• [WHAT THIS TASK INVOLVES]: Transcribe all records, preserving every character.

• [LISTED ENTRIES]:
__________________________________________________

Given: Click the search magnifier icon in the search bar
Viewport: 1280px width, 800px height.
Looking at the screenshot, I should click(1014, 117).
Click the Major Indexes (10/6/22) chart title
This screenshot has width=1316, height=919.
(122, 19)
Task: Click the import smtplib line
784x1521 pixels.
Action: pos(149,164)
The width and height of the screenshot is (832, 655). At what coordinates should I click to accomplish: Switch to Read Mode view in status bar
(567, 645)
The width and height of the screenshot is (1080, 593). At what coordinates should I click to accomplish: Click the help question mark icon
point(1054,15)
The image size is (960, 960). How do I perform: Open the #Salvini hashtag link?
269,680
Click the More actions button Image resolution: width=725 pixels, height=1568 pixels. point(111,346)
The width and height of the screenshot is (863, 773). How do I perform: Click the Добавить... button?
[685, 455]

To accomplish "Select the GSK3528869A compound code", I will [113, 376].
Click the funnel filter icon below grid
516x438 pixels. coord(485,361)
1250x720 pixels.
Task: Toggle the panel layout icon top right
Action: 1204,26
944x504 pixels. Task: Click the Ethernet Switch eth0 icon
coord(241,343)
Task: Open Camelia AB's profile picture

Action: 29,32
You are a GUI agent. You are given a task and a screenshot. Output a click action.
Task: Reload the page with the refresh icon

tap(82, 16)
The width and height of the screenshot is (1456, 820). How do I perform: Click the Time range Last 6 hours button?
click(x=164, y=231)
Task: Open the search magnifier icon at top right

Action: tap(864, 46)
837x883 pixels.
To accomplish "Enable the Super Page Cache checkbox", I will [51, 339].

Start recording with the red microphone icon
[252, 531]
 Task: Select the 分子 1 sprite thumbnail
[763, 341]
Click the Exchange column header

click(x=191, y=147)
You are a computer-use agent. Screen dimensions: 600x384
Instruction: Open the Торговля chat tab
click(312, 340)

__________________________________________________

• [OUTPUT OF THE EXERCISE]:
Given: Click the search magnifier icon in the search bar
Viewport: 1280px width, 800px height.
Looking at the screenshot, I should click(1014, 117).
Click the Major Indexes (10/6/22) chart title
This screenshot has width=1316, height=919.
(122, 19)
Task: Click the import smtplib line
784x1521 pixels.
Action: pos(149,164)
The width and height of the screenshot is (832, 655). At what coordinates should I click to accomplish: Switch to Read Mode view in status bar
(567, 645)
The width and height of the screenshot is (1080, 593). At what coordinates should I click to accomplish: Click the help question mark icon
point(1054,15)
The image size is (960, 960). How do I perform: Open the #Salvini hashtag link?
269,680
Click the More actions button Image resolution: width=725 pixels, height=1568 pixels. point(111,346)
The width and height of the screenshot is (863, 773). How do I perform: Click the Добавить... button?
[685, 455]

To accomplish "Select the GSK3528869A compound code", I will [113, 376].
Click the funnel filter icon below grid
516x438 pixels. coord(485,361)
1250x720 pixels.
Task: Toggle the panel layout icon top right
Action: 1204,26
944x504 pixels. Task: Click the Ethernet Switch eth0 icon
coord(241,343)
Task: Open Camelia AB's profile picture

Action: 29,32
You are a GUI agent. You are given a task and a screenshot. Output a click action.
Task: Reload the page with the refresh icon

tap(82, 16)
The width and height of the screenshot is (1456, 820). How do I perform: Click the Time range Last 6 hours button?
click(x=164, y=231)
Task: Open the search magnifier icon at top right

Action: tap(864, 46)
837x883 pixels.
To accomplish "Enable the Super Page Cache checkbox", I will [51, 339].

Start recording with the red microphone icon
[252, 531]
 Task: Select the 分子 1 sprite thumbnail
[763, 341]
Click the Exchange column header

click(x=191, y=147)
You are a computer-use agent. Screen dimensions: 600x384
Instruction: Open the Торговля chat tab
click(312, 340)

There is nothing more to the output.